When setting up a new firewall policy for your devices, the settings default is to allow the end user to select the appropriate firewall profile the first time they connect to any given network. If you need to be more restrictive, you can hide the profile selection from the user to enforce rules for known or unknown networks. Devices running a firewall policy will have access to the Flextivity Application Monitor, which shows employees how their applications are using the network.
With more employees on the go, laptops in the office have become commonplace. Whether the laptop is provided by the company, or is BYOD (Bring Your Own Device), location based rules let you strike a balance between protection and leniency. For example, you may want to use a web filtering policy in the workplace to prevent inappropriate surfing, but allow employees to surf as they wish when they go home at the end of the day. You can create special rules based on where a computer is located, assuming that you know the wireless network that your computers will be using.

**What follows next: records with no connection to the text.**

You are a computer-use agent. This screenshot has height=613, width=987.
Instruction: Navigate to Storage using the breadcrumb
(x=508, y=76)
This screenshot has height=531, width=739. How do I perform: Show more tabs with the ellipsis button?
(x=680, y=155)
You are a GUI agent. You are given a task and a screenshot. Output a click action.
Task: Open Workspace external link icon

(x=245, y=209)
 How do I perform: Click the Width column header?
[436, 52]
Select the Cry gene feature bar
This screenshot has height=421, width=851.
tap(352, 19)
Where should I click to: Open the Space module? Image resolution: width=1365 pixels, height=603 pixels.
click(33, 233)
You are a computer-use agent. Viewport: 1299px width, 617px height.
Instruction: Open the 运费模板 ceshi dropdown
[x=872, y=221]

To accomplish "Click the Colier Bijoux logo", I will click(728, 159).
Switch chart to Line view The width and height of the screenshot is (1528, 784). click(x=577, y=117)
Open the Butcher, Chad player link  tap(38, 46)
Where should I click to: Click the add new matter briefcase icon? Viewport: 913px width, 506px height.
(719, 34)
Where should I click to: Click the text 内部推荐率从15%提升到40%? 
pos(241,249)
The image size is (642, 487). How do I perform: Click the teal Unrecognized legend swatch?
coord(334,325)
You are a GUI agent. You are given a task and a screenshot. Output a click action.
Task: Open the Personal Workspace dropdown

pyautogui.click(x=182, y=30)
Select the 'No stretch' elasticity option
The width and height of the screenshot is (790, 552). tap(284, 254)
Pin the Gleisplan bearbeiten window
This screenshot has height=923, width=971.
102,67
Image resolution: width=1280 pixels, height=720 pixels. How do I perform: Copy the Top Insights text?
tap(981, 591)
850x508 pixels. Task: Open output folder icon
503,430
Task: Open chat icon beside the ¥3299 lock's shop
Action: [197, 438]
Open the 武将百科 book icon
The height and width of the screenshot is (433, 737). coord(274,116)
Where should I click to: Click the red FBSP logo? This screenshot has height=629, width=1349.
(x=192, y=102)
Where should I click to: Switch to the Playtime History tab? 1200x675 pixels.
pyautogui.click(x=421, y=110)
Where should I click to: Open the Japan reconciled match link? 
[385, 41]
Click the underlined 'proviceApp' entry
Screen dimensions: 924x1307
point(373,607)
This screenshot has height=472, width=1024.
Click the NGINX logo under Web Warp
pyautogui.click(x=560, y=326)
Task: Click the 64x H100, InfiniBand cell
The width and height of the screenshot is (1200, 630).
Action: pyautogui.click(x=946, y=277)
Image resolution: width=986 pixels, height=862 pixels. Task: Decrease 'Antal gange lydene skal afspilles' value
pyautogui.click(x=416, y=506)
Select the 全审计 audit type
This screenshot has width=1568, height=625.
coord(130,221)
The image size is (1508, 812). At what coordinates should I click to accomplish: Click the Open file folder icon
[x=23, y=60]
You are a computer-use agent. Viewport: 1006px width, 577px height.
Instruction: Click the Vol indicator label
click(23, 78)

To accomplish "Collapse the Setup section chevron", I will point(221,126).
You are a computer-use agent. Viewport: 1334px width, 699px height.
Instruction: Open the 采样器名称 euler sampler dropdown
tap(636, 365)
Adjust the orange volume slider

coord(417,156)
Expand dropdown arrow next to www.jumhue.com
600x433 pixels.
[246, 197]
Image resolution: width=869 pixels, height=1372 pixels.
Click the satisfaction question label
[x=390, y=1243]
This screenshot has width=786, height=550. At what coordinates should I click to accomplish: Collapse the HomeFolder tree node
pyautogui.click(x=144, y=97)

Click the "Manage Locations" button under Location Rules to create and edit the locations you are using. You can add a location based on the Wireless Network Name or the Wireless Network Base Identifier. Click "Add" once you have configured your location to add it to the list.
Disabled - The firewall is turned off. There will be no restrictions on which devices can connect with this computer. This setting is NOT recommended.
Hidden - Your end user will essentially be unaware that a firewall is present. They will NOT be notified when the network they are connected to changes and there is one firewall profile active at all times. This is a good choice if your end user has a desktop computer that isn't portable or if they may be intimidated or confused if they are notified that the active network has changed. The default firewall profile is highly secure, blocking all incoming connections from both the local network and the Internet. You may optionally create exceptions for specific applications or devices on your local network.
Selectable - Your end user will have a set of default firewall profiles (public, work and home) and will be able to select which of those profiles is active when the network they are connected to changes. They will only be asked the first time they connect to a new network. For example, the first time they connect their computer to their home network they may select the "Home" profile. Thereafter, whenever they come home they will be notified that the profile has changed but will not need to select a profile again.
The three default profiles are:
- Home: A highly trusted network. The firewall allows the computer to function as a client and local network server. The computer can access the Internet as a client computer, and as both a client and a server on a local network.
- Work: A trusted network with many people and devices connected. The firewall allows your computer to function as a client and local network server. Applications are not automatically 'Allowed', and you will be asked to approve undefined application behavior.
- Public: Any network where you are sharing a connection with people you do not know. The firewall allows your computer to function only as a client on a local network or the Internet. The server and file-sharing functions of your computer are blocked. Applications are not automatically 'Allowed', and you will be asked to approve undefined application behavior.
In addition to the default profiles, you can create your own firewall profiles by clicking the 'Add Firewall Profile' option. You can configure incoming and outgoing connections, as well as create exceptions for a specific Address, Protocol, or Port.